A curiosity of the 2007 Polish parliamentary election

THIS MAP displaying the results of the 2007 general election for the Polish parliament is overlaid with an outline of the nineteenth-century border between the German and Russian empires. The areas formerly ruled by the German Kaiser tend to back the right-wing liberal Platforma Obywatelska (“Civic Platform”) party, while those formerly ruled by the Czar tend to support the conservative Prawo i Sprawiedliwość (“Law and Justice”) party. (The green represents the centrist-agrarian Polish People’s Party, while the dark red represents the already-defunct “Left and Democrats” coalition).

Source: Strange Maps

This post was published on Wednesday, December 17th, 2008 8:24 pm.

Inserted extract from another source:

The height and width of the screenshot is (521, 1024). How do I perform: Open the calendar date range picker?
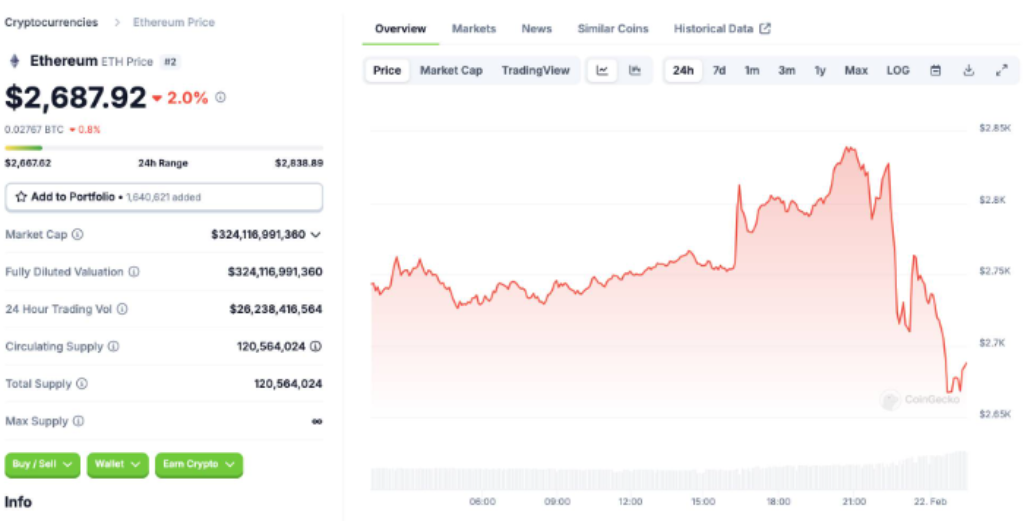936,70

It has been categorised under Germany History Politics Russia and been tagged under , , , , .
Comments
  1. 18 December 2008
    5:25 am

    Great map. I wonder what a “right-wing liberal” stands for?

  2. Brunopolski
    18 December 2008
    8:59 am

    There is one oversight: the south east part of Poland was a part of the Austro-Hungarian Empire, never a part of Russia.
    However, differences between regions which were ruled before 1918 by the three empires are quite strong even today.

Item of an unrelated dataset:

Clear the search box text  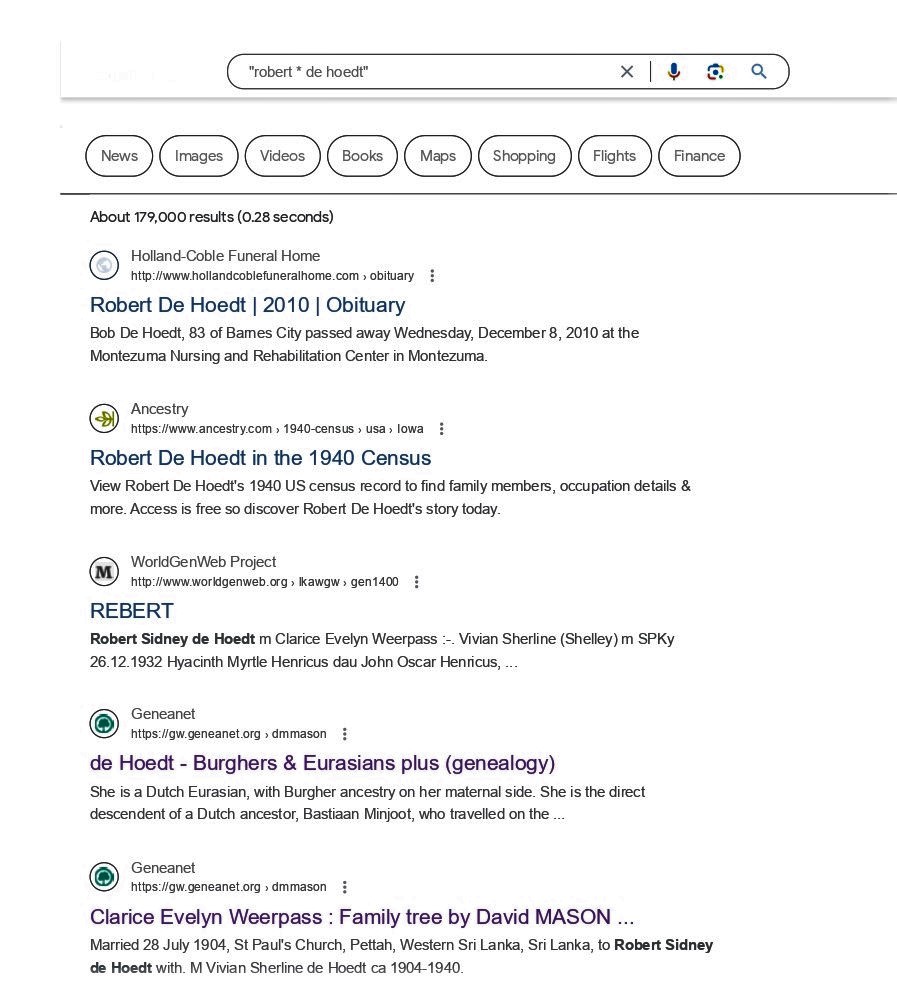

    Unfortunately, explaining the current state of the Polish politics, which is continuously influenced by the distasteful ‘shadows of PRL’,is rather hard work. Simple questions in Poland are not so simple like they seem to be – the awful truth.

  3. 18 December 2008
    10:16 am

    So do the people in ‘Orange-State Poland’ complain about the people in ‘Blue-State Poland’?

  4. 18 December 2008
    11:32 am

    Very interesting!

    With the iron curtain descended across Europe, I went through my teens and everything knowing nothing of what happened in the former German immediately after the War. I was shocked when I found out about the mass expulsions, and worse (though hardly surprised); I wonder what German remnant there still is in Poland.

  5. 19 December 2008
    12:41 am

    Yes Brunopolski, that region is Galicja, the land my paternal grandmother’s family who emigrated during Blessed Karl’s reign.

  6. Brunopolski
    21 December 2008
    6:18 am

    To be honest with you, this map exaggerates somehow the actual state, for example, the east part of Poland has less citizens, and PO has won in the vast majority of towns; but it does not mean that this map is no longer interesting.

    People do not complain about any part of the country, they complain about the other people.

    German remnants in Poland: communists were persistently and wantonly destroying them, especially during the first ten years after the War, like every other remains of non-communistic times – they were called ‘ideologically hostile’. Even bricks from gothic houses from Silesia were used for rebuilding Warsaw. Fortunately, the communists were rather not sedulous. Since mid 60’s people have been taking care of every monument, judging only by its historical and artistic value, not ideology. Of course it normalised actually and finally after 1989.
    When it comes to Germans in Poland, they live mainly in south Silesia, in some places there are also bilingual names of places, labels etc.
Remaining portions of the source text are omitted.